ある音楽人的日乗

「音楽はまさに人生そのもの」。ジャズ・バー店主、認定心理カウンセラー、ベーシスト皆木秀樹のあれこれ

ウィズ・オール・マイ・ハート (With All My Heart)

2005年12月08日 | 名盤


 太平洋戦争は、64年前の今日、始まりました。
 もっとも、中国大陸ではその時点では戦火はすでに燃え広がっていたのですが。
 新聞を見ても、12月8日に太平洋戦争の開戦について語られることは、年々少なくなっている感じを受けます。
 それに比例して、過去を妙に美化したり、正当化したりする動きも年々目立って来ているような気がします。
 さまざまな見方があって当然だとは思いますが、ぼく自身は、過去を振り返るうえで歴史とナショナリズムは切り離して考えたい、と思っています。
 

 そんなことを考えながら今夜聴いているのは、ハーヴィー・メイスン(drums)のアルバムです。


     


 ドラムはもちろん全曲ハーヴィー・メイスンが叩いていますが、曲ごとにピアノとベースは代わります。つまり、全12曲を12種類のピアノ・トリオが演奏しているわけです。
 いや~、とってもゴージャス!
 ピアニストにはケニー・バロン、シダー・ウォルトン、ブラッド・メルドー、ハービー・ハンコック、チック・コリアなど、ベースにはジョージ・ムラーツ、ロン・カーター、チャーリー・ヘイデン、エディ・ゴメスなどがキラ星の如く名を連ねています。「豪華絢爛」の一言につきます。
 ジャズ好きであれば、どの曲・どのトリオを聴いてもヨダレが出そうになることでしょう。
 
 
 ハーヴィー・メイスンといえば、西海岸のトップ・ドラマーとして名をとどろかせています。昨今ではどちらかというとコンテンポラリーなイメージが強いハーヴィーですが、この作品では真っ向から「ジャズ」に取り組んでいます。
 4ビートのリズムに乗って叩き出すリズムは、まさにハーヴィーならではの「歌」です。
 スタイリッシュなグルーヴ感や音色、洗練されたフレーズの数々は、いつものフィールドと違っていても、ハーヴィーそのものだと思うんです。


      
 

 ぼくは日頃から「選曲とメンバーの人選も(リーダーの)音楽性を表す」と思っているのですが、このアルバムからも同じことが言えるような気がします。
 それぞれのトリオから出てくる音は異なるはずなのに、不思議と散漫な感じは受けません。この統一感が、きっとハーヴィー・メイスンの音楽性、つまり「With All "Mason's" Heart」なのでしょうね。
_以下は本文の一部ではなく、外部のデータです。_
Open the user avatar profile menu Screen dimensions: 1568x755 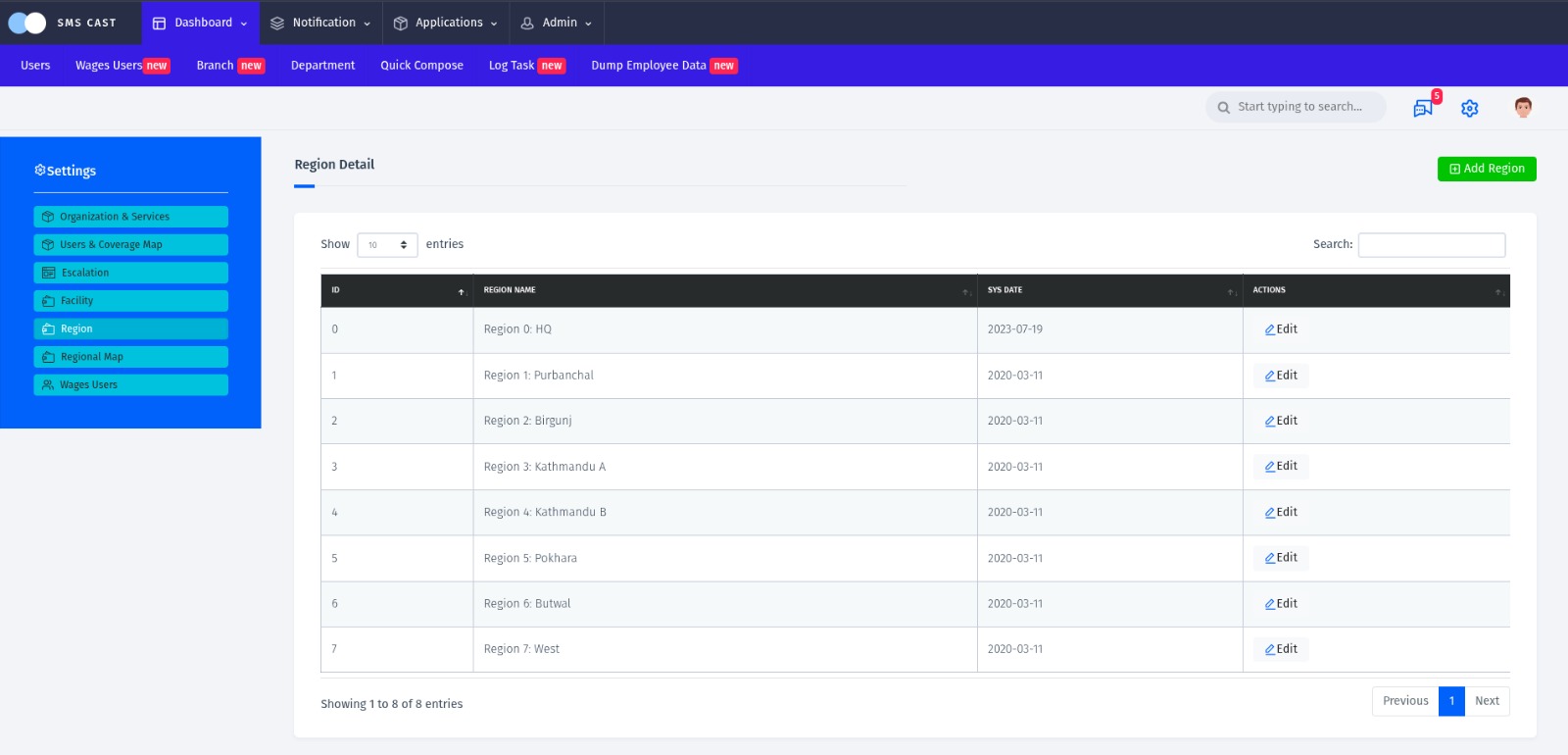tap(1522, 108)
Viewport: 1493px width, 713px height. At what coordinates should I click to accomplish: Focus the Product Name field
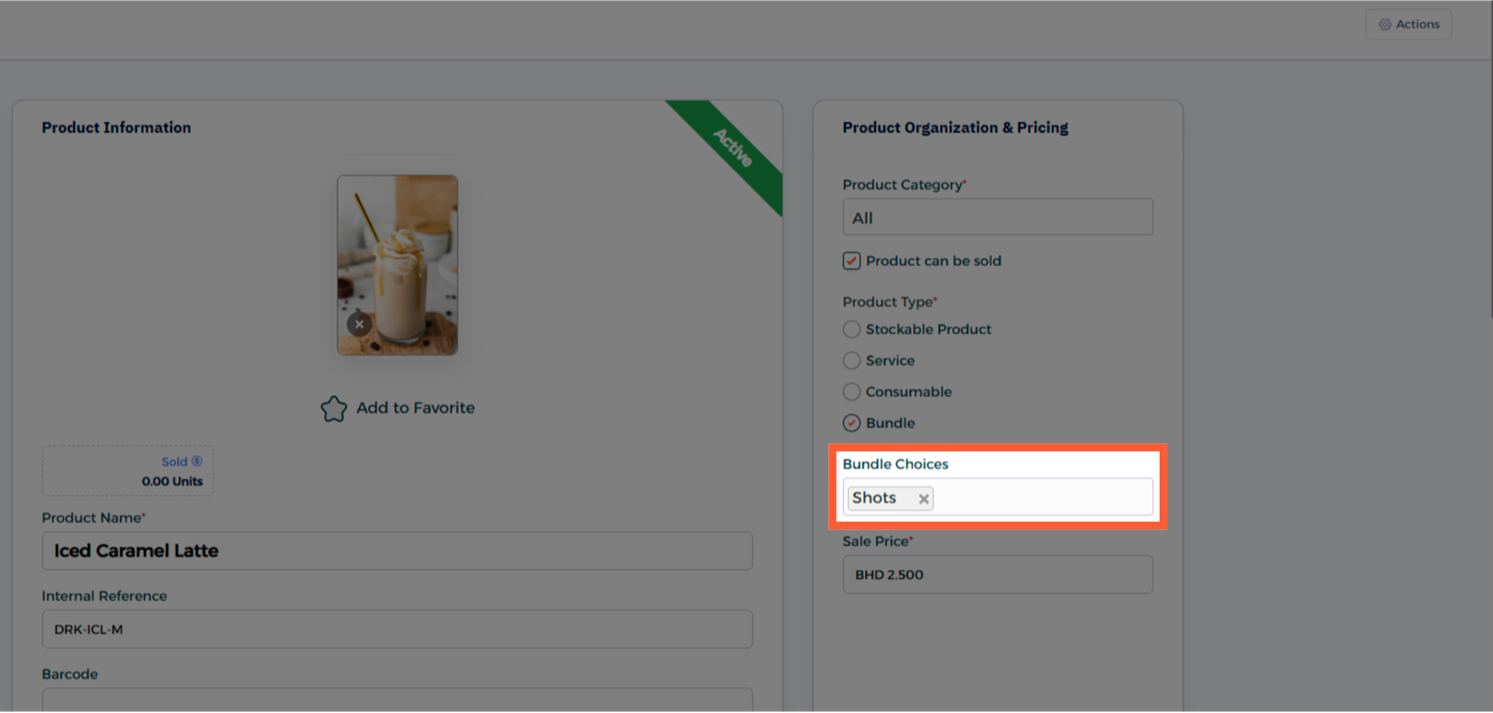pos(397,551)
◆ウィズ・オール・マイ・ハート/With All My Heart
  ■録音
    2003年4月10~18日(ニューヨーク ①~⑧、⑪~⑫)、2003年6月~7月(ロサンゼルス ⑨⑩)
  ■リリース
    2004年9月1日
  ■プロデュース
    ハーヴィー・メイスン/Harvey Mason
  ■収録曲・収録メンバー
    ① バーニーズ・チューン/Bernie's Tune (Lieber/Stoller)  Kenny Baron (piano)、Ron Carter (bass)
    ② イフ・アイ・シュッド・ルーズ・ユー/If I Should Lose You (rainger/robin)  Chick Corea(piano), Dave Carpenter (bass)
    ③ ソー・ニア、ソー・ファー/So Near, So Far (V. Feldman)  Fred Hersch(piano), Eddie Gomez(bass)
    ④ スワンプ・ファイアー/Swamp Fire (H. Mooney)  Monty Alexander(piano), Charnet Moffett(bass)
    ⑤ 煙が目にしみる/Smoke Gets In Your Eyes (Kern/Herbach)  Bob James(piano), Charlie Haden(bass)
    ⑥ ハインドサイト/Hindsight (C. Walton)  Cedar Walton(piano), Ron Carter(bass)
    ⑦ ジンジ/Dindi (Jobim)  Brad Mehldau(piano), Larry Grenadier(bass)
    ⑧ ウィズアウト・ア・ソング/Without a Song (Eliscu/Rose/Youmans)  Mulgrew Miller(piano), Ron Carter(bass)
    ⑨ ワン・モーニング・イン・メイ/One Morning In May (H. Carmichael)  Dave Grusin(piano), Mike Valerio(bass)
    ⑩ スピーク・ライク・ア・チャイルド/Speak Like a Child (H. Hancock)  Herbie Hancock(piano), Dave Carpenter(bass)
    ⑪ テス/Tess (J. Beasley)  Hank Jones(piano), George Mraz(bass)
    ⑫ P's & Q's/P's & Q's (H. Maison/J. Beasley)  John Beasley(piano), Ron Carter(bass)
    ※⑫=日本盤ボーナス・トラック


コメント (2)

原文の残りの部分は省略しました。